課題の指示 → ルピー相場に関する文書のうち、「そもそもルピー相場が下落した」から「いた決済に落ち着いたようだ。」までの部分を、両端の語句も含めて一字一句違えずに書き写しなさい。

合計50%の関税に直面するインド、ロシア産原油の輸入をやめても、トランプ関税でも、内需刺激でもインフレの三重苦
インフレを巡り八方塞がりの状況にあるインド。写真はモディ首相(写真:代表撮影/ロイター/アフロ)
(土田 陽介:三菱UFJリサーチ&コンサルティング)
インドの通貨ルピーの相場が低迷している。ルピーの対ドルレートは昨年後半から今年の年明けにかけて急落し、一時1ドル=87ルピーを割り込んだ(図表1)。その後、中銀であるインド準備銀行(RBI)の為替介入などもあってルピー相場は84ルピー台まで持ち直したが、4月以降、再び相場が下落に転じ、再び87ルピー台となった。
【図表1 ルピー相場の動向】
(注)外貨準備は金準備や特別引出権を含まない。(出所)インド準備銀行(RBI)
そもそもルピー相場が下落した理由は、インドの経済成長の鈍化に伴い多額の資本流出が生じたことにあった。しかし今年4月以降の相場の弱さは、いわゆる「トランプ関税」によるところが大きい。米国はインド製品に対して、8月7日より25%の輸入関税を課している。さらに27日には、追加で25%を上乗せする意向を示している。
インド製品への関税は最大で50%になるが、なぜトランプ政権がここまでインドを圧迫するかというと、それはインドがロシアから大量に原油を輸入しているためだ。インドは中国と並ぶロシア産原油の大口需要家であり、これまでも米国による「二次制裁」の目を盗みながら、安価なロシア産原油を大量に輸入してきたことで知られている。
当初、ロシアとインドは双方の通貨、特にルピーを用いて決済を試みたが、ロシアが圧倒的な貿易黒字を計上しても、獲得したルピーで第三国との貿易を決済できなかったため、実質的には機能していなかった。現物を使った決済も試みられたようだが、結局はドルとペッグされたUAEディルハムを用いた決済に落ち着いたようだ。

提供データ →

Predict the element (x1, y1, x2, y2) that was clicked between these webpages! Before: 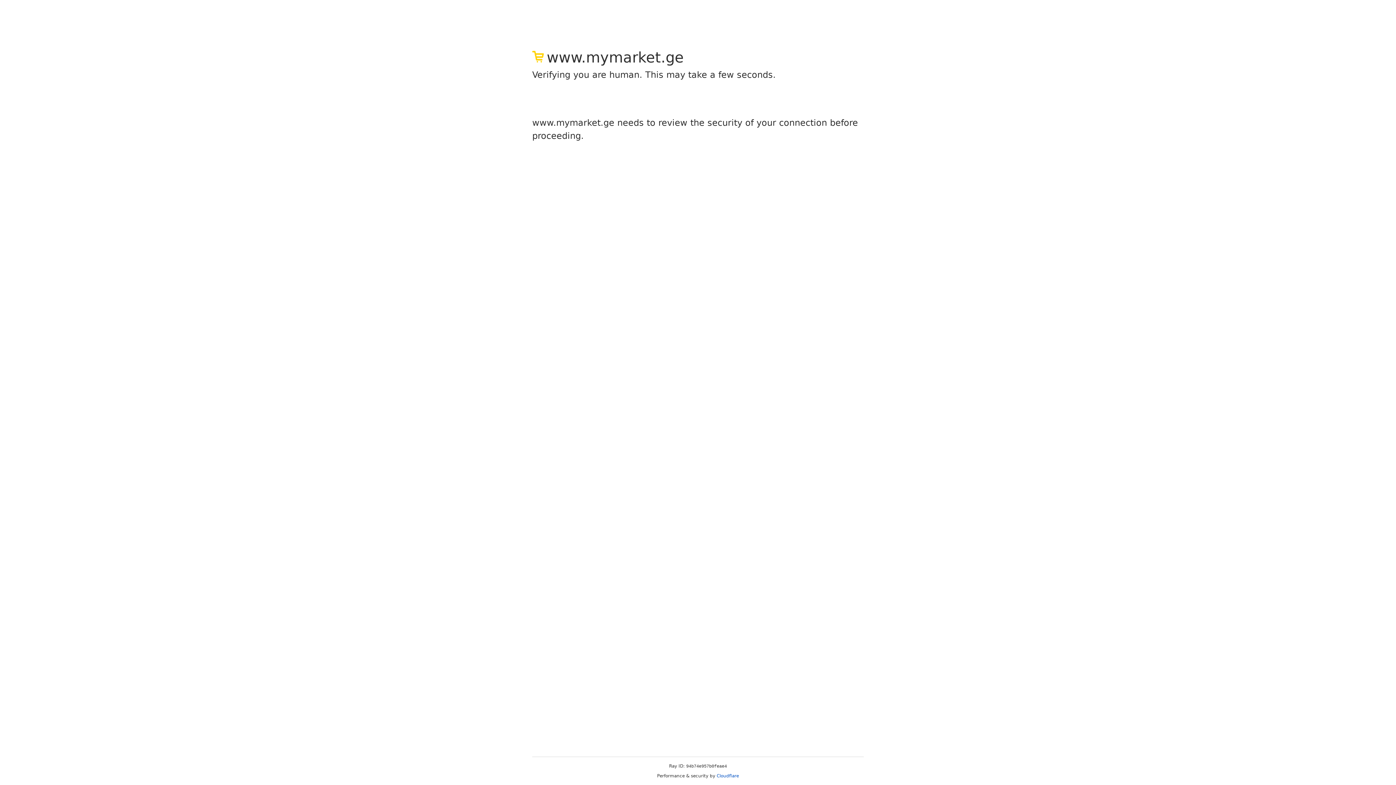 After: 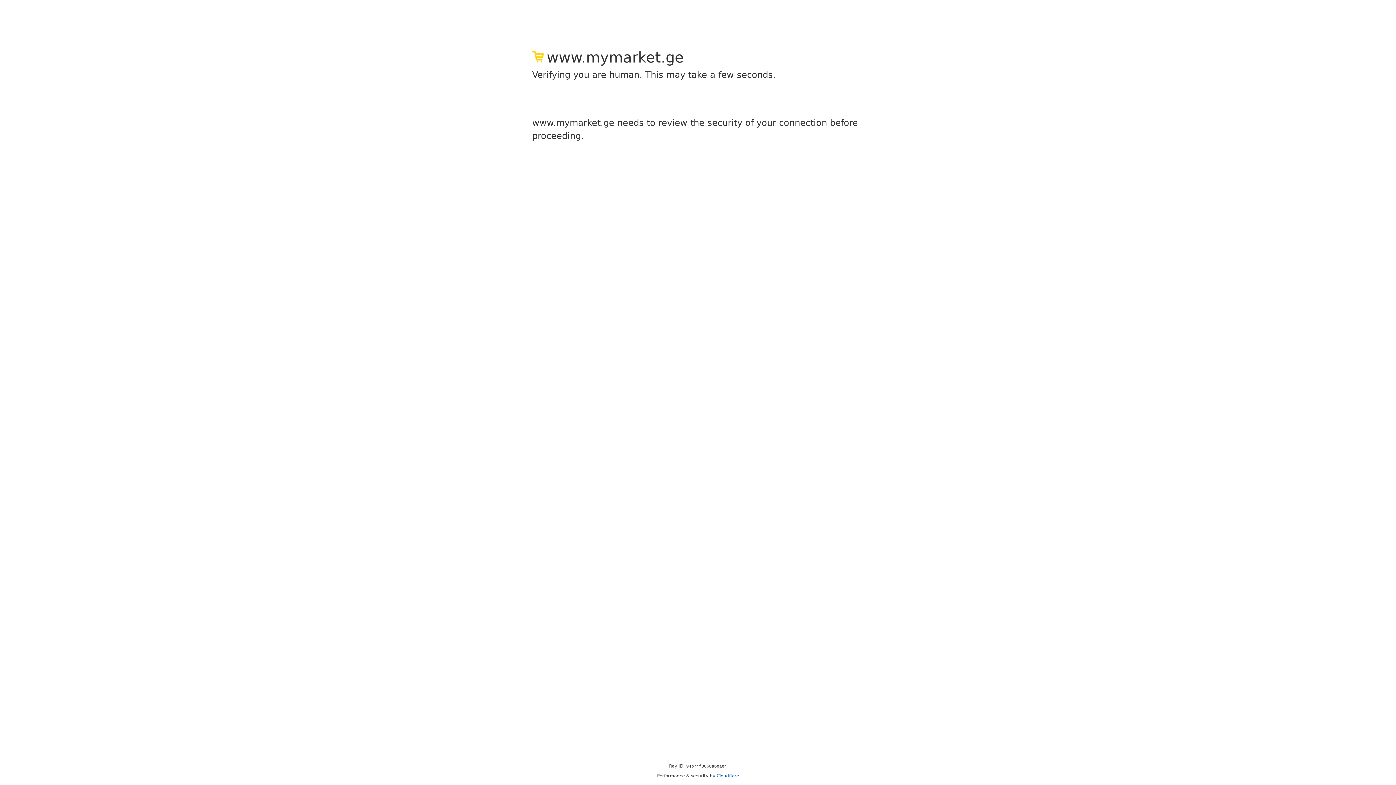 Action: label: Cloudflare bbox: (716, 773, 739, 778)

本課題の解答 →
そもそもルピー相場が下落した理由は、インドの経済成長の鈍化に伴い多額の資本流出が生じたことにあった。しかし今年4月以降の相場の弱さは、いわゆる「トランプ関税」によるところが大きい。米国はインド製品に対して、8月7日より25%の輸入関税を課している。さらに27日には、追加で25%を上乗せする意向を示している。
インド製品への関税は最大で50%になるが、なぜトランプ政権がここまでインドを圧迫するかというと、それはインドがロシアから大量に原油を輸入しているためだ。インドは中国と並ぶロシア産原油の大口需要家であり、これまでも米国による「二次制裁」の目を盗みながら、安価なロシア産原油を大量に輸入してきたことで知られている。
当初、ロシアとインドは双方の通貨、特にルピーを用いて決済を試みたが、ロシアが圧倒的な貿易黒字を計上しても、獲得したルピーで第三国との貿易を決済できなかったため、実質的には機能していなかった。現物を使った決済も試みられたようだが、結局はドルとペッグされたUAEディルハムを用いた決済に落ち着いたようだ。